12:40:39,357 TRACE [org.cesecore.util.CertTools] (http--0.0.0.0-8443-1) 
 >getCustomOids: dn:'DNSNAME=<REDACTED>,GUID=<REDACTED>

12:40:39,357 TRACE [org.cesecore.util.CertTools] (http--0.0.0.0-8443-1) 
<getCustomOids: resulting DN part=[]

12:40:39,367 TRACE [org.cesecore.util.CertTools] (http--0.0.0.0-8443-1) 
 >getCustomOids: dn:'dNSName=<REDACTED>

12:40:39,367 TRACE [org.cesecore.util.CertTools] (http--0.0.0.0-8443-1) 
<getCustomOids: resulting DN part=[]

To conclude, it seems that somewhere in the code, a decision is made to 
skip the MS GUID from the logic, and that decision affects the 
generation of the certificate (as the MS Guid does get stored in the End 
Entity).

I tested in EJBCA 6.5.0.5 Community (using the test VM [1]) with a 
similar setup we have on the older version and could not replicate the 
problem - the MS GUID got stored in the generated certificate. Was this 
a known issue that got fixed?

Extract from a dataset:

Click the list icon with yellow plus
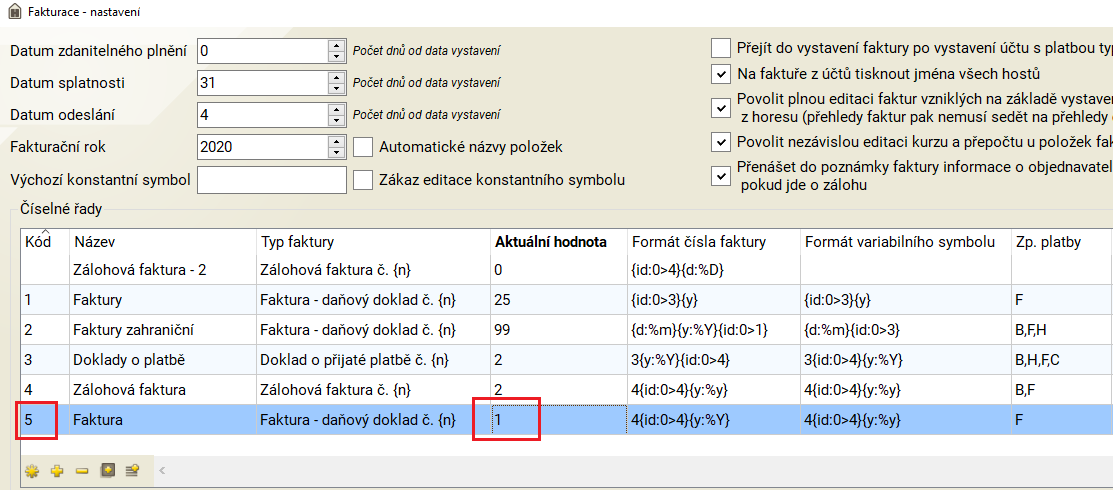 tap(132, 470)
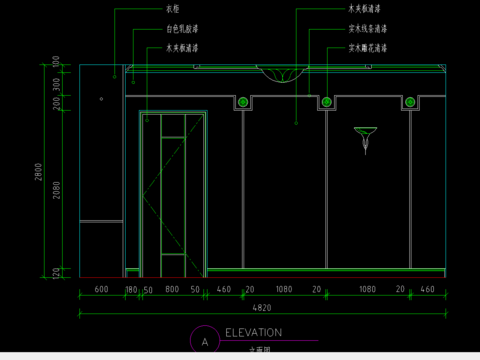Image resolution: width=480 pixels, height=360 pixels.
Task: Click the 实木线条清漆 annotation label
Action: (x=368, y=29)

I could not find anything related in the 
EJBCA changelists or in your Jira database [2].

Thank you.

Regards,

Andrei

[0] 
https://support.microsoft.com/en-us/help/291010/requirements-for-domain-controller-certificates-from-a-third-party-ca

[1] https://www.ejbca.org/download.html#Virtual%20Machine%20for%20Testing
[2] https://jira.primekey.se/browse/ECA-992?jql=text%20~%20%22MS%20GUID%22

__

Andrei Epure

Software Engineer
Almetis